ObamaCare Puts Pressure on Medicaid
February 8, 2011
President Obama promised that health care reform would cost less than $1 trillion, so the Affordable Care Act relies heavily on expanding Medicaid to cover the uninsured. But without substantial Medicaid reform, ObamaCare will result in a human and fiscal disaster, says Paul Howard, director of the Manhattan Institute's Center for Medical Progress, and Douglas Holtz-Eakin, president of the American Action Forum and a former director of the Congressional Budget Office.
- The program often pays only 70 percent of what Medicare pays physicians -- which itself is about 20 percent below private rates -- and reimbursement is slow.
- Small wonder, then, that more than half of primary care physicians and 35 percent of specialists have either limited the number of Medicaid patients they see or refused to accept new ones.
- With so many doctors unwilling to treat them, Medicaid patients often have to wait longer before receiving a diagnosis or treatment.
- This can have lethal consequences: in 2007, a Maryland boy died from an abscessed tooth because his mother had trouble finding a dentist who accepted Medicaid.

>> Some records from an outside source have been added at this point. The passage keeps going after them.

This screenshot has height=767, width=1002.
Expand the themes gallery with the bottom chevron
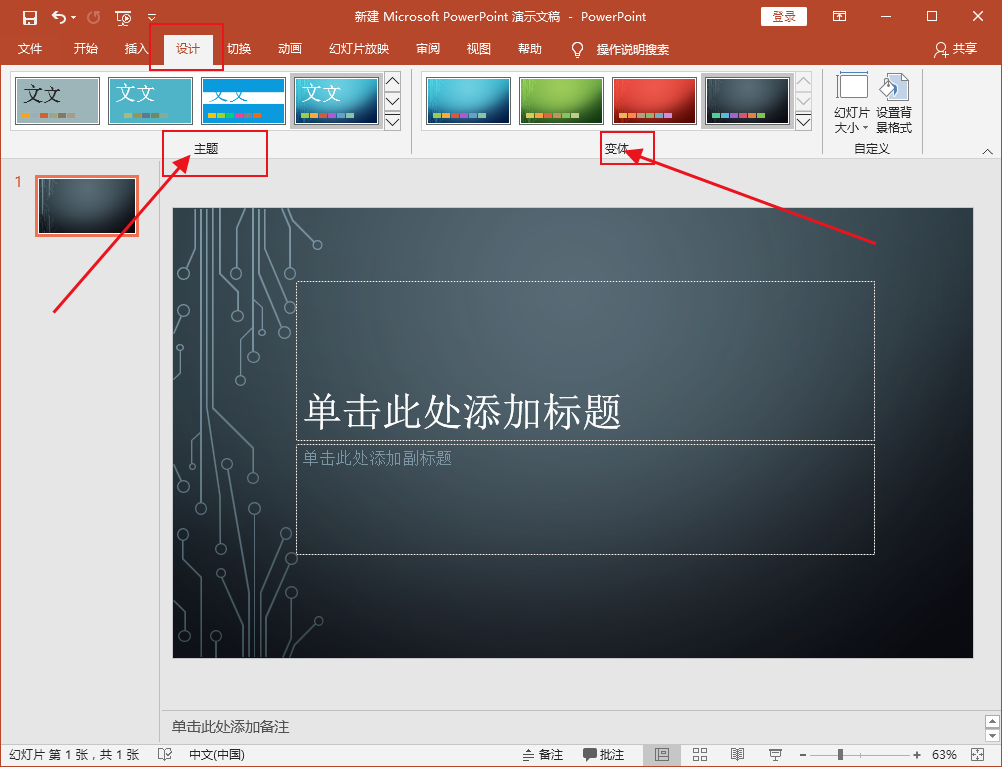(392, 121)
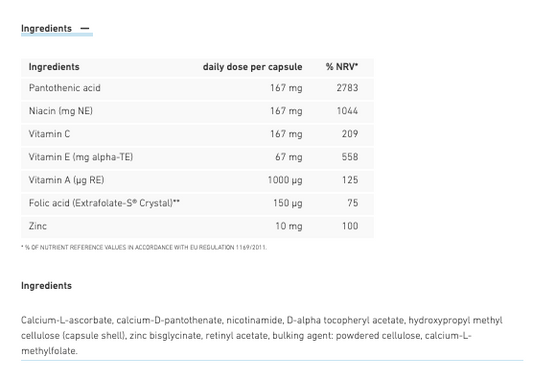The width and height of the screenshot is (533, 381).
Task: Select the Zinc table row
Action: (197, 227)
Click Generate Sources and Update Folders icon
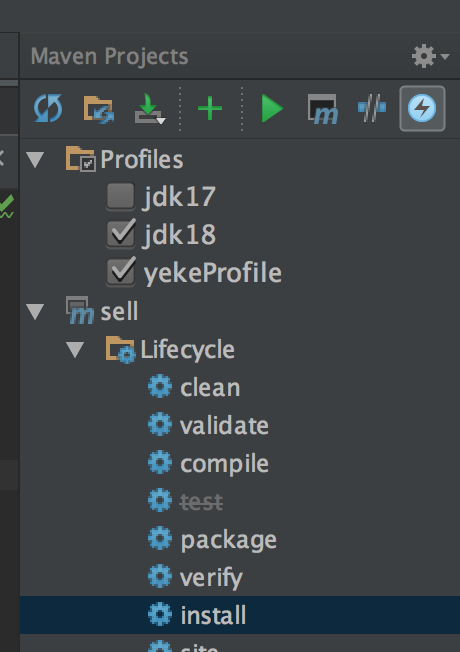Image resolution: width=460 pixels, height=652 pixels. tap(99, 109)
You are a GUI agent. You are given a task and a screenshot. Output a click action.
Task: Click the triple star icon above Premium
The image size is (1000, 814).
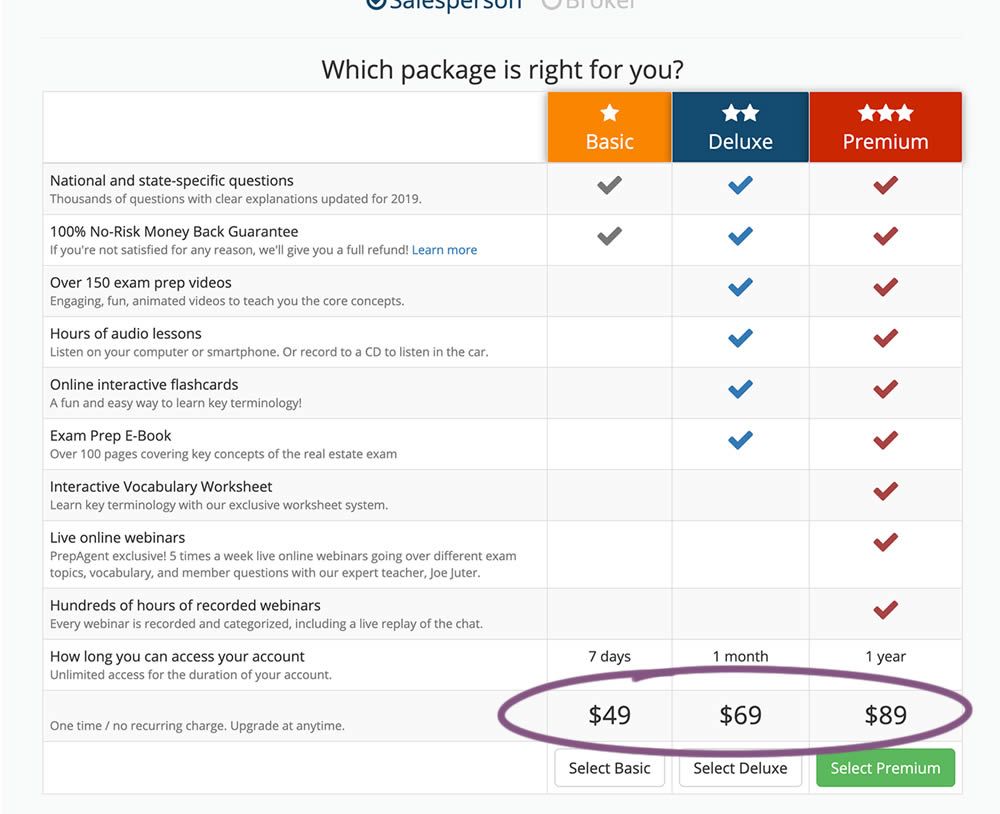(x=885, y=113)
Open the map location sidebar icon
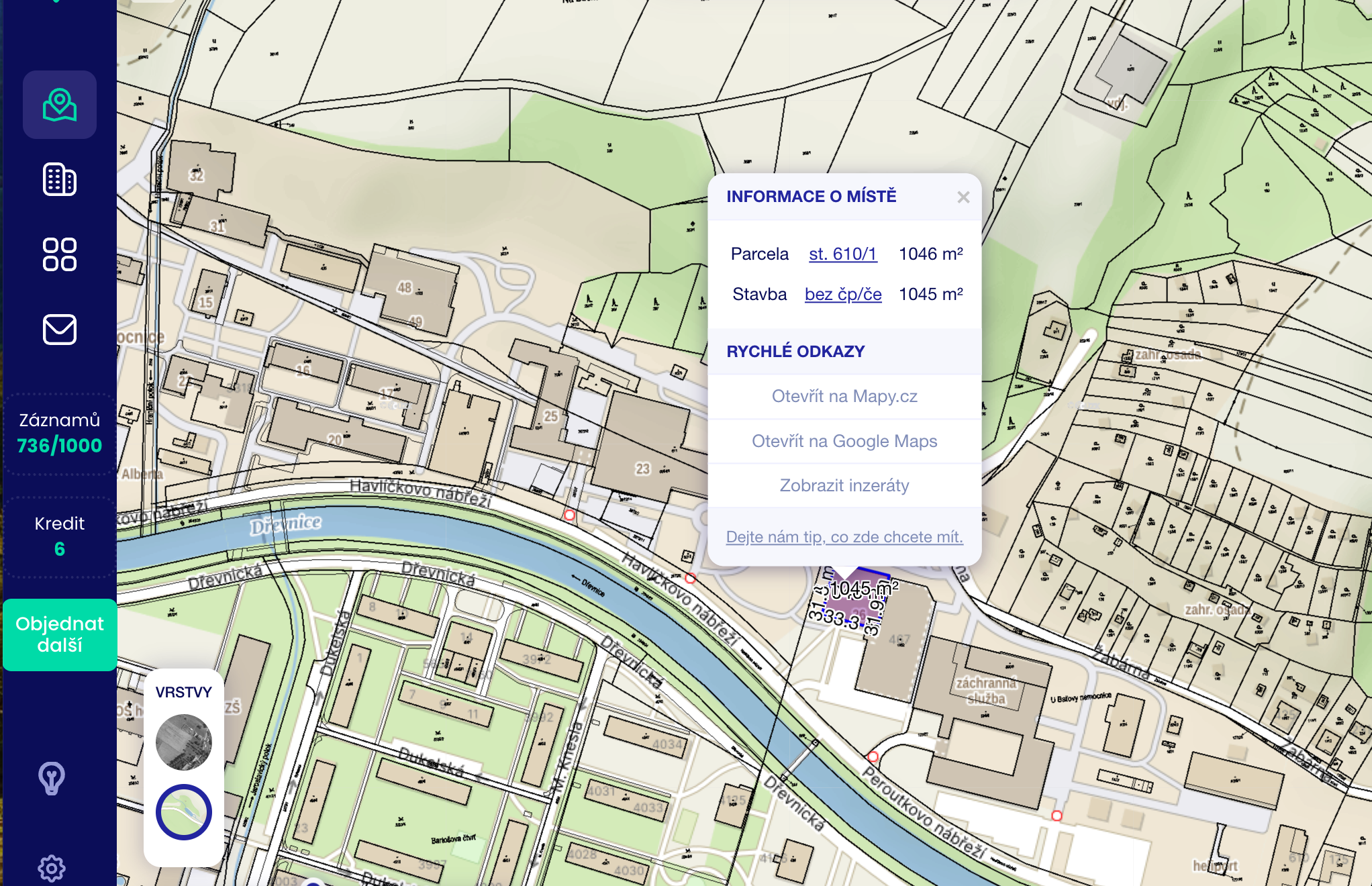This screenshot has height=886, width=1372. (59, 105)
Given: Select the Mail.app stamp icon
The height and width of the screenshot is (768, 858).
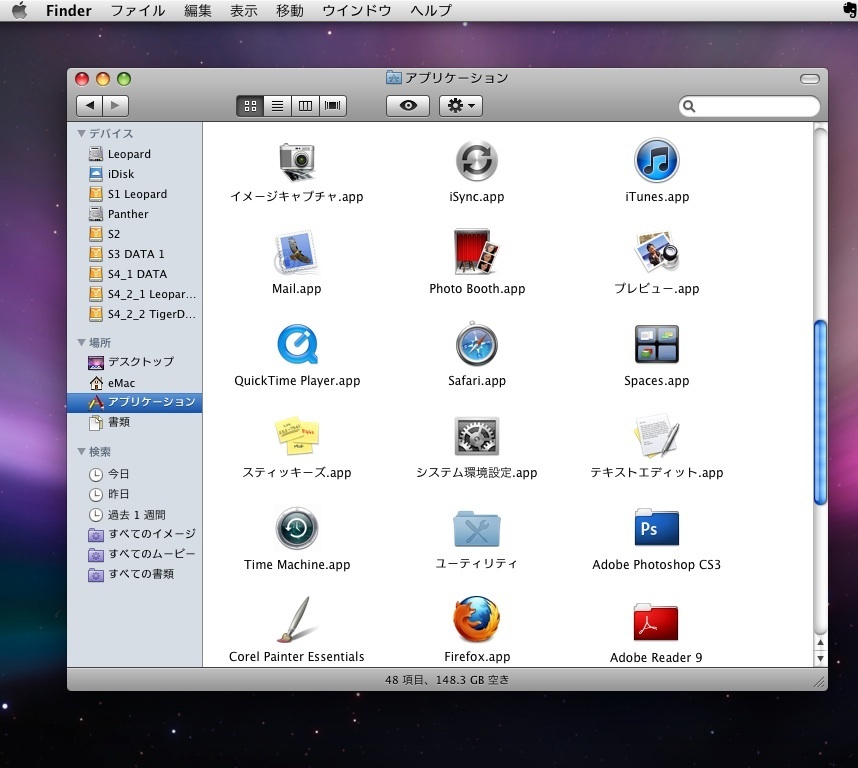Looking at the screenshot, I should 297,253.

Adding financial insult to medical injury, Medicaid spending currently consumes about 20 percent of state budgets, crowding out spending on everything from education to infrastructure. It is also part of the trifecta of federal programs -- Medicare, Medicaid, and Social Security -- driving the federal budget over a deficit cliff, say Howard and Holtz-Eakin.
- In 2011, the federal and state governments are projected to spend $466 billion on Medicaid, with costs rising about 8 percent a year.
- Under the new law, Medicaid will spend an additional $443 billion by 2019 -- hardly evidence of the cost control that Obama promised for health care reform.